Her fingers shook. For one wild moment, she considered ripping the letter, shredding it to bits.

But then she focused on the postmark dated twenty years ago. In May. The same month her mother had walked out of the house and disappeared from Jasmine’s life.

May. The month she’d become parentless was forever branded in Jasmine’s memory. She shoved the bitter taste of abandonment, the fear of desertion, down hard.

Fresh nerves scrambled into her throat. A throbbing pounded be­hind her eyes and at the base of her skull. Although she didn’t even know her father’s name, she had vague memories of her mother, Daisy. She was never certain if the memories were real or if she’d dreamed of her mother’s soft, loving voice, the scent of wild flowers, the security of a goodnight hug.
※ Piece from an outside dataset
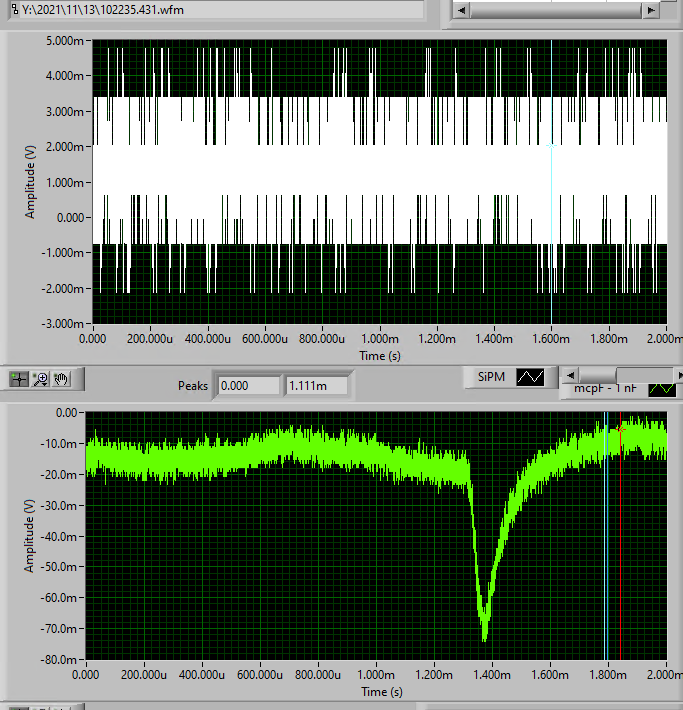Click the second Peaks field showing 1.111m
The height and width of the screenshot is (710, 683).
316,385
As her knees turned rubbery, Jasmine realized the hope of someday finding her mother wasn’t forgotten, just buried. She’d thought she’d put away the childish dream, the foolish conviction that her mother would return and explain why she’d abandoned her three-year-old daugh­ter. But her mother had vanished, her body never found, leaving behind Jasmine’s grieving Aunt Daisy to raise a child tormented by nightmares where she faced her fears alone.

Jasmine had finally resigned herself to never knowing why her mother had left on an errand—and hadn’t returned. For years she’d wondered if her mother had been murdered or abducted. Or more hurt­ful, perhaps her mother hadn’t loved Jasmine enough to stay and raise her alone.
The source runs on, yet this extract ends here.